The Brexit clock is ticking


by John Newcomb, BMF CEO
16 October 2017


John NewcombMore than a year since the country voted to leave the EU, the reality of how our business lives will be affected remains unclear.   At BMF Members’ Day in September, against the background of a ticking countdown clock, our focus was firmly on Building Beyond Brexit as our speakers, including Alok Sharma, the Housing & Planning Minister, gave us their insights into possible outcomes, the challenges that may arise and the opportunities they may bring.  

There is still clearly a lot of uncertainty but one thing is sure, and that’s the BMF’s intention to play a lead role in any changes to legislation, building regulations or customs and tariffs that may affect our Members.  Over the last 15 months our Policy and Public affairs work has risen up the Agenda.  We are regularly engaging with Government departments and ministers -  this is the first time, for example, that we have had a housing minister speak at Member’s Day.  

Since the General Election in June, and in preparation for the Autumn political party conference season, we have updated our Policy outlook document, which outlines our key asks from Government. For the second year running the BMF, this year in partnership with the NFRC, was a major sponsor of the Skills Summit held at the Lib Dem Conference in Bournemouth.  We also attended the Labour Party Conference in Brighton the Conservative Party Conference in Manchester.  

We are fortunate that the BMF membership is at its highest for over 20 years.  The fact that we are the fourth largest construction trade body representing over 80% of the merchant sector means that our voice is not only being heard, our views are now actively sought.  

Core Values  

Whatever the challenges of Brexit, the BMF is committed to building a business that will continue to be relevant to members and in great shape to serve and support our industry.  

With four new non-executive directors appointed this year, we are in the process of building a new Board to lead the Federation through the changes facing our industry.  Their first task is to formally review our strategy and produce a new strategic roadmap for the next five years.  The roadmap will be delivered next summer but we have already started on the journey by signing off the three Core Values that will underpin the BMF’s vision for the future.   Our Core Values confirm that we are: 

Passionate about adding value to our Members’ businesses
Member focused and Member engaged
Personal, approachable and trustworthy  

Working together  

We understand the value of working together and the strength that this gives us.  Over the past year we have created 15 Regional Centres of Excellence throughout the UK.  This has been made possible by merchant and supplier members making their premises available for our use for regional meetings, training, and local press and public affairs events.  We are also indebted to our 11 Regional Chairs, busy merchants who give up their very valuable time to head each the BMF’s Regions, as well as the Sector Chairs who run each of our product category and job specific forums.  Without their support, these meetings simply couldn’t happen.  

The trend towards localisation will gain prominence in our future Policy and Public affairs strategy, as the UK moves towards more devolved powers, with the appointment of Policy and Public affairs consultants in Scotland and Northern Ireland during the next 12 months.  This follows the successful appointment of our Welsh public affairs consultant last summer.  

Over the next five years we are aiming for further growth and greater influence.  By 2020, we aim to have a 90% share of the Merchant sector with 500 Merchants and 250 Suppliers in membership, making us at the very least the third largest Trade Association in the construction industry.  But even more importantly, we want to be regarded by our members, our peers, and by those we seek to influence as one of the best and most professionally run Trade organisations in the UK.



This article appeared in the October 2017 edition of Builders' Merchants News

The Brexit clock is ticking by John Newcomb, BMF CEO. More than a year since the country voted to leave the EU, the reality of how our business lives will be affected remains unclear.
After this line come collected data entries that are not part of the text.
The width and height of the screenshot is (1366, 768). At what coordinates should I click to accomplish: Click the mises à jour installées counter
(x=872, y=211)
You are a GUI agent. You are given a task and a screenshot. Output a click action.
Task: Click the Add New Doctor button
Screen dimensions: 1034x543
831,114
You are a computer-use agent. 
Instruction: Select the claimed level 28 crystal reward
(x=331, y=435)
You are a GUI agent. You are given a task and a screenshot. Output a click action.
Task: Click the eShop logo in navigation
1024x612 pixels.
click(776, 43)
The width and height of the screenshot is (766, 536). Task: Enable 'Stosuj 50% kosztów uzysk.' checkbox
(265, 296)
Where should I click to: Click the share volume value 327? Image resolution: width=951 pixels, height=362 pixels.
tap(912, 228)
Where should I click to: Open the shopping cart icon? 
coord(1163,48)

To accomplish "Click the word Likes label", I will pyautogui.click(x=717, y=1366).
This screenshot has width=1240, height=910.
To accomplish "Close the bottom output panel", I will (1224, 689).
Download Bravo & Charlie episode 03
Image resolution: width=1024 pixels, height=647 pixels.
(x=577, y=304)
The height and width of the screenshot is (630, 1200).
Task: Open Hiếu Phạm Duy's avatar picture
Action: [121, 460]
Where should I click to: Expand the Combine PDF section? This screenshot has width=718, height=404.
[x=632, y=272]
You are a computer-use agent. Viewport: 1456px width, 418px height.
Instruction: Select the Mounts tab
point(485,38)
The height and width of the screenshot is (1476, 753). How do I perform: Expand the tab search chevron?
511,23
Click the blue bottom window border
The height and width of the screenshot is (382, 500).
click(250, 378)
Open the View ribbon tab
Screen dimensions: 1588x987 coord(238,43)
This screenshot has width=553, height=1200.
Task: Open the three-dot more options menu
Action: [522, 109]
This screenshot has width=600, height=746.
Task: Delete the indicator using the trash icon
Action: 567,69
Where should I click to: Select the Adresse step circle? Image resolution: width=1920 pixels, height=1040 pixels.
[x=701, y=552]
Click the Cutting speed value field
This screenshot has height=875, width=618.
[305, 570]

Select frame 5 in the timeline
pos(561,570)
At BMF Members’ Day in September, against the background of a

View from the Chair
by Peter Hindle MBE, BMF Chairman
15 October 2017

Peter Hindle MBEThe AGM of the BMF at Members’ Day not only makes the BMF accountable to members, it also provides a useful opportunity to remind ourselves of the role of the Board, ie  

  • To be prudent custodians of the BMF’s assets
  • To provide financial planning in support of the BMF’s goals and objectives
  • To provide timely and accurate financial statements  

This year, my fourth as Chair, we were able to present some impressive numbers.

Membership continues to grow at a rate of one new member a week, with merchants and supplier companies alike recognising the value of joining. But with more resources in place to support members, a high proportion of the Federation’s income now comes from training and events rather than subscriptions.  Add to this the growth in value of the BMF’s property and investment portfolios and the 2016/17 accounts show a cash surplus of £243,000.  

This presents the Federation with an opportunity to invest in new areas. As a company limited by guarantee, we do not want to retain a lot of profit when it could be used to benefit members.  Last year, for example, we invested £55,000 in a new CRM system, which is helping us to engage better with our members.  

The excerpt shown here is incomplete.